Make sure your child gets enough fluoride. Some areas of the country have fluoridated water, but most of Northern New Jersey does not have fluoridated water. In this case, there are supplements that your child’s pediatrician or dentist can prescribe. Also, your child should receive regular fluoride treatments at the dentist.
Teach your children how to brush and floss correctly. This means helping your smaller children brush their teeth and as they get older, continue to supervise their brushing and flossing.
Bring your children to the dentist regularly. The American Dental Association now recommends children start visiting the dentist as soon as their first teeth erupt. By the age of two, most of your babies teeth will have erupted. Early visits to the dentist also means early intervention in your baby’s dental health.
Even before your child is born the teeth begin forming. The first teeth begin erupting when your child is as young as four months old. These first teeth are called primary teeth or “baby teeth”. Your child will have 20 primary teeth total with the last ones appearing at the age of three.
Your child’s permanent teeth usually begin appearing around the age of six, although this can vary widely based upon a number of factors. The last teeth to erupt are your third molars, or “wisdom teeth”. These teeth usually begin to appear around the ages of 17-21. As well, the wisdom teeth are the most common teeth to be missing.
Before calling the dentist swish your mouth thoroughly with warm water especially where the pain exists. Brush your teeth and use dental floss to dislodge any food that is impacted between the teeth. If your child’s face is swollen or there is a bump on the gum contact your pediatric dentist immediately.
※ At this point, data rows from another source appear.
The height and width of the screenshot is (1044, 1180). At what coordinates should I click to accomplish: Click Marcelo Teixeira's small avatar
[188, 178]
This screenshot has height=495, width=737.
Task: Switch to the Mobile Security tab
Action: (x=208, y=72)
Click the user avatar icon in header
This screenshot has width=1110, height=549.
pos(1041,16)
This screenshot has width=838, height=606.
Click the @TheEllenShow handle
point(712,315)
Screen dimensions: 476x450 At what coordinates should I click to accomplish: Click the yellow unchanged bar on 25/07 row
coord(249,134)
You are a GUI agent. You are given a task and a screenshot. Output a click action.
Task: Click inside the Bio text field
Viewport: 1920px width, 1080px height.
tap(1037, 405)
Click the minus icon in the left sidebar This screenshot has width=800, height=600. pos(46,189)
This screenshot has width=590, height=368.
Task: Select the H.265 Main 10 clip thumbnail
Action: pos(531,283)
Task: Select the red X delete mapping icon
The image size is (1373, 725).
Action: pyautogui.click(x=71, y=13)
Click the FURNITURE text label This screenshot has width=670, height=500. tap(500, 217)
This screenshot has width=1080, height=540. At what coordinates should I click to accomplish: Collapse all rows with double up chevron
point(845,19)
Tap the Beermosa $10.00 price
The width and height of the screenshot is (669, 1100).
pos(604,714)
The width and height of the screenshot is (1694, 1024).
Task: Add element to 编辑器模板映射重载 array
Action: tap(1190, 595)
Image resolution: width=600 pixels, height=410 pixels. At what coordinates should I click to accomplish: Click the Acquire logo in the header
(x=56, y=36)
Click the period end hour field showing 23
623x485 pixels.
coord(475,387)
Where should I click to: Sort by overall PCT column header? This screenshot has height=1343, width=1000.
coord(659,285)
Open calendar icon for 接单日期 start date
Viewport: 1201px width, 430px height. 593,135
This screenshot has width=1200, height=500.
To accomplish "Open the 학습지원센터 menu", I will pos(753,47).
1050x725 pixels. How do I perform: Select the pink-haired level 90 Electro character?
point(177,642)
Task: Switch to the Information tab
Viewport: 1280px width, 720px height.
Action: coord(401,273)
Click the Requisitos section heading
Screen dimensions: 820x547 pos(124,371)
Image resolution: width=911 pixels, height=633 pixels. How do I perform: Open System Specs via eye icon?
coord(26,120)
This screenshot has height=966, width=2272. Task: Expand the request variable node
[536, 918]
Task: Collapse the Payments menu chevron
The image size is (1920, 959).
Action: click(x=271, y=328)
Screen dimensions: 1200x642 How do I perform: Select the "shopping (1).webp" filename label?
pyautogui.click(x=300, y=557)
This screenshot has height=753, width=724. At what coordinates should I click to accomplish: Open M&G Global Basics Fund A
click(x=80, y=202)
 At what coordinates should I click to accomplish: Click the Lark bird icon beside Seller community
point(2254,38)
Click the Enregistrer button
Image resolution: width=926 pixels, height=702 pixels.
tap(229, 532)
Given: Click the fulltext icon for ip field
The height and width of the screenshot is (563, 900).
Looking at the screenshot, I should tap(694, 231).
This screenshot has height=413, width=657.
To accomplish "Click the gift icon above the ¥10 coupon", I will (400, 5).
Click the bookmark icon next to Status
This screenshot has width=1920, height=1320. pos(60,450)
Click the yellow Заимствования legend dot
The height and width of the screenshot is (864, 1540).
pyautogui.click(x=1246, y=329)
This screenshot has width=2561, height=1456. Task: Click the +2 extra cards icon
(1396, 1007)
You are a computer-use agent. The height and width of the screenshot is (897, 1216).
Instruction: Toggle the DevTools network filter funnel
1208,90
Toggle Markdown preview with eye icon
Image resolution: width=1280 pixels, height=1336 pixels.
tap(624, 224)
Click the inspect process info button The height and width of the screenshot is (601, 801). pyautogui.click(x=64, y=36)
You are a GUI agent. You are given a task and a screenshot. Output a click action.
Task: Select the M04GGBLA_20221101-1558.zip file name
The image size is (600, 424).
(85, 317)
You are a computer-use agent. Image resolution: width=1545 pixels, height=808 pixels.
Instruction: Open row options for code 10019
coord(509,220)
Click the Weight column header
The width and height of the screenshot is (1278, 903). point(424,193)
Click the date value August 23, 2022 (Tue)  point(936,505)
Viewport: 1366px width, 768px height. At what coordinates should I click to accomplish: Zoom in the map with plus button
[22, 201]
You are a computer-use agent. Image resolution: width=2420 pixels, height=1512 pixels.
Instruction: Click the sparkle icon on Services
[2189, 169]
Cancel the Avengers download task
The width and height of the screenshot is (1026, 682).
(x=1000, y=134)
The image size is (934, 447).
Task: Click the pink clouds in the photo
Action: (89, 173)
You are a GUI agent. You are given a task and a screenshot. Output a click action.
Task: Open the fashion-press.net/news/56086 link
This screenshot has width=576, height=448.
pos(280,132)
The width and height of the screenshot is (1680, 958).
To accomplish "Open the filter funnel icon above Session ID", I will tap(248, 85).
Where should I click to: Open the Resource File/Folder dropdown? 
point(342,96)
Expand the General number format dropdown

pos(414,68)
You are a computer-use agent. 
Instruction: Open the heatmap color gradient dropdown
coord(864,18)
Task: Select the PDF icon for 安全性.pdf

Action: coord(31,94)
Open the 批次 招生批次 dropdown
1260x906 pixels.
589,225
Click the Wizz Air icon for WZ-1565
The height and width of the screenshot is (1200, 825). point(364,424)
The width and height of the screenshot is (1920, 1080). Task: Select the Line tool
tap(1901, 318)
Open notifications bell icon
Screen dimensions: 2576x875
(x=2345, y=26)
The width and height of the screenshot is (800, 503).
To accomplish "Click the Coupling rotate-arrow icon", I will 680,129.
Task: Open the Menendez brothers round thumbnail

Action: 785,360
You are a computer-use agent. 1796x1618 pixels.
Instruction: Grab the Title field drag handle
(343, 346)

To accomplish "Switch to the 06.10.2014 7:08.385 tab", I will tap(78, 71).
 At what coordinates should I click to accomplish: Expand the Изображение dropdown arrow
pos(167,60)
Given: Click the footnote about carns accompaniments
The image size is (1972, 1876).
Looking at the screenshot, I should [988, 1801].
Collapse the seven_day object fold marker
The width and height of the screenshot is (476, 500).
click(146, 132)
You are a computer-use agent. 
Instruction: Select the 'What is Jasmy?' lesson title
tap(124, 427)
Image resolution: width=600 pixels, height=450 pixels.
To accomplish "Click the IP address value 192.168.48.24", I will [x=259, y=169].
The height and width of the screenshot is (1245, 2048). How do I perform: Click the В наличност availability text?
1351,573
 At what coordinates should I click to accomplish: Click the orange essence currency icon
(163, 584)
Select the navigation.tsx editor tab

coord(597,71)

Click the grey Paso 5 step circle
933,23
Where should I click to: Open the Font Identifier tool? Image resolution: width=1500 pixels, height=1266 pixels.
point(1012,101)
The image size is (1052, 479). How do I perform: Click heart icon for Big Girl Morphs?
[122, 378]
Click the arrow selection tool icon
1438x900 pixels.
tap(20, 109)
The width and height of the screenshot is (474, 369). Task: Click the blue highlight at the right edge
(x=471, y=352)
Cold compresses can be used while you are waiting to see the dentist.
Trauma To Teeth
If your tooth is knocked out try to find the tooth. Try not to touch the root portion of the tooth. You may rinse the tooth to see if it is sound with no fractures but do not handle it unnecessarily. If the tooth does not have any fractures try to reinsert it in the socket and hold it in place by biting on a gauze and proceed immediately to the dentist. When you cannot reinsert the tooth, bring it to the dentist in a cup containing milk or the patient’s saliva. With an older child the tooth can be transported in the mouth under the tongue. Time is very critical during a trauma to the teeth even if the tooth has not fallen out. If the tooth has become loose or fractured and it is still in the gum time is of the essence also. Do not touch the tooth to see if it is loose but go immediately to the dentist where an x-ray can be taken to see if there was any damage to the roots.
Permanent Tooth Coming In and Primary Tooth Still In Place
The primary or “baby teeth” should start to fall out between the ages of 6 or 7. Sometimes the permanent tooth will errupt before the primary tooth has fallen out. The reason the primary teeth fall out is because the roots are absorbed and there is nothing to hold the tooth in the gums. If the primary tooth does not fall out after the permanent tooth has appeared and a month goes by call your pediatric dentist and they will advise you of what the next steps will be.